I want to do a very simple bit of manipulation of a LibreOffice Writer document... then save again as the ODT file...
What might be wrong with this? If I try this I get 2 content.xmls in the zip file (ODT file)... strangely, both these (if unzipped as "content.xml" and "content_1.xml" for example) seem to contain the content as modified...
zipfile = ZipFile( file_path, "a" )
for zip_info in zipfile.infolist():
contents = zipfile.read( zip_info.filename )
if ( zip_info.filename == "content.xml" ):
document_root = parseString( contents )
# ... mess around with the contents DOM document...
zipfile.writestr( zip_info, document_root.toxml() )
zipfile.close()
I'm aware that there are various add-ins and things you can use (UNO)... but I want to keep it as simple as possible...
later
my solution: finding that there is no way to delete an element from a zip file programmatically in Python, I initially decided to take the "make a new zip" approach: Delete file from zipfile with the ZipFile Module
however, although I was able to open the resulting ODT file, and to extract all the files from it, 7Zip complained about a CRC failure, saying content.xml was now "broken". Obviously due to this brutal substitution of one "content.xml" for another.

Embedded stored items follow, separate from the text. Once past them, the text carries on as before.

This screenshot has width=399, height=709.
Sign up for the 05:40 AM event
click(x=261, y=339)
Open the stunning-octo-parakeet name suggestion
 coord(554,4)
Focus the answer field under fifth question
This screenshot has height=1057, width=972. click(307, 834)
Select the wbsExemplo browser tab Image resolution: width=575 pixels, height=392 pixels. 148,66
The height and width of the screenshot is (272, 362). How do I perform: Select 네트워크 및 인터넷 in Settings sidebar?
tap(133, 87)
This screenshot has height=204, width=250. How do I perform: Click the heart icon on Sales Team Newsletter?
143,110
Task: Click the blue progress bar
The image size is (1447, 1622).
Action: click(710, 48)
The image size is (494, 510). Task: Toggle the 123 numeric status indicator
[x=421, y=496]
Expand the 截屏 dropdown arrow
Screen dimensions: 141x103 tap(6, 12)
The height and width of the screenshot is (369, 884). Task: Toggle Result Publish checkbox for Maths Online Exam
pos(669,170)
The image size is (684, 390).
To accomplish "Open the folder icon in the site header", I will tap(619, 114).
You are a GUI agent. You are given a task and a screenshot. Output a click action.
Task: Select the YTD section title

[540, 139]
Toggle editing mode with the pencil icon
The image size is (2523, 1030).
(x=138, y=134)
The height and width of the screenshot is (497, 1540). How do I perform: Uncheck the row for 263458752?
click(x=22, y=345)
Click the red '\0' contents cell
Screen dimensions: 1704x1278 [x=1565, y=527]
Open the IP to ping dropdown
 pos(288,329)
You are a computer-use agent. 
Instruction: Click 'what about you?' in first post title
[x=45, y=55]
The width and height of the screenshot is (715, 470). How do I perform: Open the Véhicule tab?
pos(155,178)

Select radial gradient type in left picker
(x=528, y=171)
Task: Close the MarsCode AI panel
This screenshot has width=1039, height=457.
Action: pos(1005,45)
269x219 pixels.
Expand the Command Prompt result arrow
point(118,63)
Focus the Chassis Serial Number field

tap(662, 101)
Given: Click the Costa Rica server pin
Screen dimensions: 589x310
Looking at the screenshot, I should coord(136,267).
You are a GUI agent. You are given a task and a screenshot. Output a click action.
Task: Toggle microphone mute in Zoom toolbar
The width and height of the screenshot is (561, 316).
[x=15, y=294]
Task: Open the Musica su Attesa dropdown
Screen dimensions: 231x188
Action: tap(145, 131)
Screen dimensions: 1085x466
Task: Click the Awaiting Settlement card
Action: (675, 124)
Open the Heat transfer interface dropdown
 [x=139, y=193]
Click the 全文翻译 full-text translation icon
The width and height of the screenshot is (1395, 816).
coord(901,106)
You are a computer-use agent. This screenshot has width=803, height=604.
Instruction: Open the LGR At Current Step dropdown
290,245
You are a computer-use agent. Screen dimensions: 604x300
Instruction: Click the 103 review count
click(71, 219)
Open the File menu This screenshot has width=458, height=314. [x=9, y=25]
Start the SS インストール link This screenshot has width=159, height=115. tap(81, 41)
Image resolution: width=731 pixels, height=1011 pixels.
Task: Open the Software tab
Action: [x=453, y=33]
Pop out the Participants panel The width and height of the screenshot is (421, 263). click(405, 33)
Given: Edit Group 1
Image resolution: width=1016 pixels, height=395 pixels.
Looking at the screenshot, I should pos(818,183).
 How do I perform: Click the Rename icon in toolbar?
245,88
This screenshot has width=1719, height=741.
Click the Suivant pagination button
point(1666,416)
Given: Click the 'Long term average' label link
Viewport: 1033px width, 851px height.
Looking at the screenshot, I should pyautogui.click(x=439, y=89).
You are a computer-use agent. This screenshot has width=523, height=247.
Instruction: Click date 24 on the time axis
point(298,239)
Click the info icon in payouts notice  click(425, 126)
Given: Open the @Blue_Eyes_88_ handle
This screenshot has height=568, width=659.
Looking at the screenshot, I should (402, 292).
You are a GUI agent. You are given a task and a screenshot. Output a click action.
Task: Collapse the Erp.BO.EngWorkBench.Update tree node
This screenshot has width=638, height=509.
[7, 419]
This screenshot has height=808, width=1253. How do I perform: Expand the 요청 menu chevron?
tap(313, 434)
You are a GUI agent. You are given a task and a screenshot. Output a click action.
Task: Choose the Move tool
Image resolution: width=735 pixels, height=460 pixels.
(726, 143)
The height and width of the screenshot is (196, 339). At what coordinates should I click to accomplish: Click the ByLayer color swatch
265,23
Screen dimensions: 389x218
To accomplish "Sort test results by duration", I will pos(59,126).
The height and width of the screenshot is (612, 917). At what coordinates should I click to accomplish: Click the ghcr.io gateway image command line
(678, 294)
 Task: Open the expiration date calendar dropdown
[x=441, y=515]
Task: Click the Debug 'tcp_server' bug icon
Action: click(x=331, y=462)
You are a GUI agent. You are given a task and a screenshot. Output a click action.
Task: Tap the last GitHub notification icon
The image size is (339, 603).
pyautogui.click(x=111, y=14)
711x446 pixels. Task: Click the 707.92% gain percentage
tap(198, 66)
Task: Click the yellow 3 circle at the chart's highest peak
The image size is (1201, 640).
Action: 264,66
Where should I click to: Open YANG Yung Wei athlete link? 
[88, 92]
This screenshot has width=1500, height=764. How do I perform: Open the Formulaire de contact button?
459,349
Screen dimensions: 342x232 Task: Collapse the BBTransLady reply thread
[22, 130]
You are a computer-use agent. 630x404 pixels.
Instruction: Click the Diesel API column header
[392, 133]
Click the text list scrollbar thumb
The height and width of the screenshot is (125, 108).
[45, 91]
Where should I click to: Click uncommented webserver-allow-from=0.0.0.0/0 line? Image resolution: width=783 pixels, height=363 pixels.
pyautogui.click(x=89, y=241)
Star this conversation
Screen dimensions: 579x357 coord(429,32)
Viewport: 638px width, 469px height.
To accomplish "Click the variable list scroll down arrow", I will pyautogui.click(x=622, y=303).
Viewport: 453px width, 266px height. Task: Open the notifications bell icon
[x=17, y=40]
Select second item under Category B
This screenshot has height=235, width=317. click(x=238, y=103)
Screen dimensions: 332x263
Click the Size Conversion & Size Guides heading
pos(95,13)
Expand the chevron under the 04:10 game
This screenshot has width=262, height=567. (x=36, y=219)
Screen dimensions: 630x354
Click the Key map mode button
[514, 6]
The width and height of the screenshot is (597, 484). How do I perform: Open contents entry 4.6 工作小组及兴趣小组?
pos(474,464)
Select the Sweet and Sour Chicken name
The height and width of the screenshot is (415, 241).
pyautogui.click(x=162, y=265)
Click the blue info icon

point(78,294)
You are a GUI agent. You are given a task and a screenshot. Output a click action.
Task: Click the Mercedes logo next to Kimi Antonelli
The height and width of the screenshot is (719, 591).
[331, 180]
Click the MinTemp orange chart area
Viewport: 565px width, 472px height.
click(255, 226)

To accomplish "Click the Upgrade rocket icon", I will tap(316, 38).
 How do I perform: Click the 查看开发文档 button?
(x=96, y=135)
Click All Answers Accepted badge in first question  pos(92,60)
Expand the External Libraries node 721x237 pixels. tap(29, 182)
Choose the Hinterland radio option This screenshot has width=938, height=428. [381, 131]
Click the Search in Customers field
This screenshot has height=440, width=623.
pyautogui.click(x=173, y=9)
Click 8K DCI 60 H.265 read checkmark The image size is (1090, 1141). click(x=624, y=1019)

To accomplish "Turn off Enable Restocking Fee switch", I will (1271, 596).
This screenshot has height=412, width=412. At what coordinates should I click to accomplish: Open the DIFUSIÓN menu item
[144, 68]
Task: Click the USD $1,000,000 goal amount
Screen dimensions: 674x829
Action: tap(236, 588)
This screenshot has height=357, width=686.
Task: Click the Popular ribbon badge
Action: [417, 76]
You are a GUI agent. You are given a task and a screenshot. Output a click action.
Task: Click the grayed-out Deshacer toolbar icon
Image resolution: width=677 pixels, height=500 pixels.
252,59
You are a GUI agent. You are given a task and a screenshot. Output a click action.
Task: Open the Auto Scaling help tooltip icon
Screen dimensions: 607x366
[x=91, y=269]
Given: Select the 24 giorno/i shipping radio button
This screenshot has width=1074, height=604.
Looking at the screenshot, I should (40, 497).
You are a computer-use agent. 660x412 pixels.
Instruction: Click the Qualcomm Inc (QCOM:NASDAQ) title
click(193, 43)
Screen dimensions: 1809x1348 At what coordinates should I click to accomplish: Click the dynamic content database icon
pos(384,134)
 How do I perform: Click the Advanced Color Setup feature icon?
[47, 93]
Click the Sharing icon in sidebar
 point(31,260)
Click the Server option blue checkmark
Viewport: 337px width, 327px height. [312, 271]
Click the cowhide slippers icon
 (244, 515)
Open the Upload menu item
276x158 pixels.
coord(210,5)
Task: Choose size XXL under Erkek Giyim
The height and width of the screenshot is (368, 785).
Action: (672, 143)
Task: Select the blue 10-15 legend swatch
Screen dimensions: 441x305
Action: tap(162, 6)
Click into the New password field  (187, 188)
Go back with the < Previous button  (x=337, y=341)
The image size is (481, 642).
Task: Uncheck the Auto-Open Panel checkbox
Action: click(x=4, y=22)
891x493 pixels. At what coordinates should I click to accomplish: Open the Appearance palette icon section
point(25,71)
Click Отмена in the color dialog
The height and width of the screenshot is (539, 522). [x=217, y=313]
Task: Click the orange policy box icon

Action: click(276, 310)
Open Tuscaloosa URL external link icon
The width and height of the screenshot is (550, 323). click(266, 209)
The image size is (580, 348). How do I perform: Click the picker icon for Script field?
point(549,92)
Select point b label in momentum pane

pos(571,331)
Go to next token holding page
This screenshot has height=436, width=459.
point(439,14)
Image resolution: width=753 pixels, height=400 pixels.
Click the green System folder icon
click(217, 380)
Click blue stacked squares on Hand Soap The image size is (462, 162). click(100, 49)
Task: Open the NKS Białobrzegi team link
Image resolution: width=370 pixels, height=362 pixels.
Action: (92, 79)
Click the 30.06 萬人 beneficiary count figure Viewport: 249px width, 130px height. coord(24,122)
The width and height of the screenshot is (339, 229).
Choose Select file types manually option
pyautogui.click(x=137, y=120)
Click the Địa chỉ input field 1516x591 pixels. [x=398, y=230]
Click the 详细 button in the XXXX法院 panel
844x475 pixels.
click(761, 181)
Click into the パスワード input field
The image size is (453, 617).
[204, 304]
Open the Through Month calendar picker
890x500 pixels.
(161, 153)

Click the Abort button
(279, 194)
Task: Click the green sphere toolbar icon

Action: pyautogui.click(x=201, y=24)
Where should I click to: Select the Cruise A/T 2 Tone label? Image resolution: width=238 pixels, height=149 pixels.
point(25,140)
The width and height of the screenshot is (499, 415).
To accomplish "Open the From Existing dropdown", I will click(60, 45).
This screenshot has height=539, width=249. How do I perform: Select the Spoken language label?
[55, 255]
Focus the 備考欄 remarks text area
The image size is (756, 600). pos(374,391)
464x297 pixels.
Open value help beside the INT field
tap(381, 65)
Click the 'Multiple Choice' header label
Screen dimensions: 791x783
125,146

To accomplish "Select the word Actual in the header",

final answer: 1) output modified DOM structure to a simple file in the same directory, calling it "content.xml":
f = open( file_dir + '\\content.xml', "w" )
print >>f, document_root.toxml()
f.close()
2) harness 7zip CLI when the ODT file has been closed programmatically:
import subprocess
subprocess.Popen( "7z u temp.odt content.xml", cwd=file_dir, shell=True )